I'm writing a Python library that deals with symbolic computations of square roots (since approximated ones cause a lot of problems and at least for now correctness is more valuable than performance).
As a part of this I need to be able to simplify square root of sums of square roots, i.e. find if sum of square roots is representable as an another sum of square roots squared: $$ \exists y_j\in \mathbb{Q}_{\gt 0}:\quad\sum_{i=0}^m \sqrt{x_i} = \left( \sum_{j=0}^n \sqrt{y_j} \right)^2 $$ where $x_i \in \mathbb{Q}_{\gt 0}$ are known.

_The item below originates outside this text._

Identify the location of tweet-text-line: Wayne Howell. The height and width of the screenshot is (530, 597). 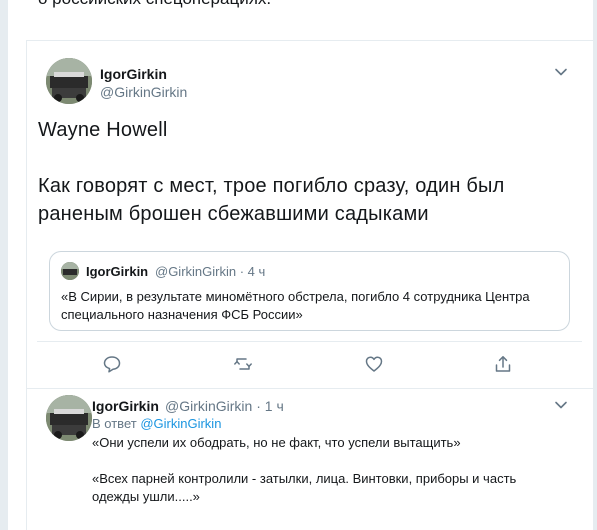
(103, 130).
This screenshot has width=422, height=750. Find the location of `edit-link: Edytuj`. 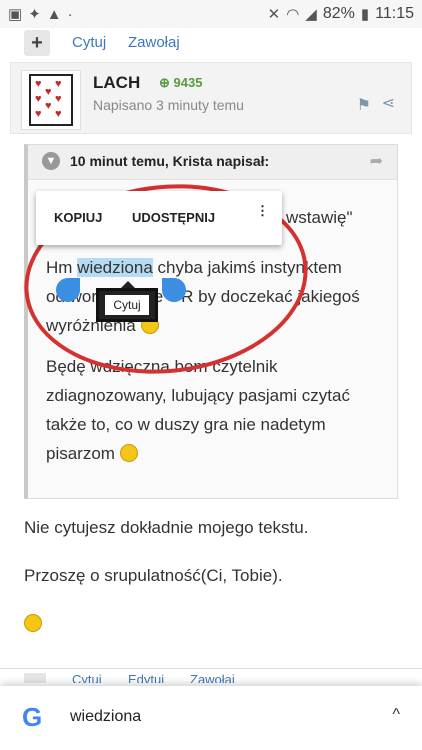

edit-link: Edytuj is located at coordinates (146, 678).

For example: $$ \sqrt{8} + \sqrt{9} = 2\sqrt{2} + 3 = \left(1 + \sqrt{2}\right)^2 = \left(\sqrt{1} + \sqrt{2}\right)^2 $$
After expanding right-hand side $$ \left( \sum_{j=0}^n \sqrt{y_j} \right)^2 = \sum_{j=0}^n y_j + 2 \sum_{j=0}^{n - 1} \sum_{k=j + 1}^{n} \sqrt{y_j} \sqrt{y_k} $$ we can see that it is required for the left-hand side to have one term which is a square root of a perfect square, i.e. a rational number.
I've managed to implement algorithm for two terms, but can't find any general approach, so my question is: does it exist?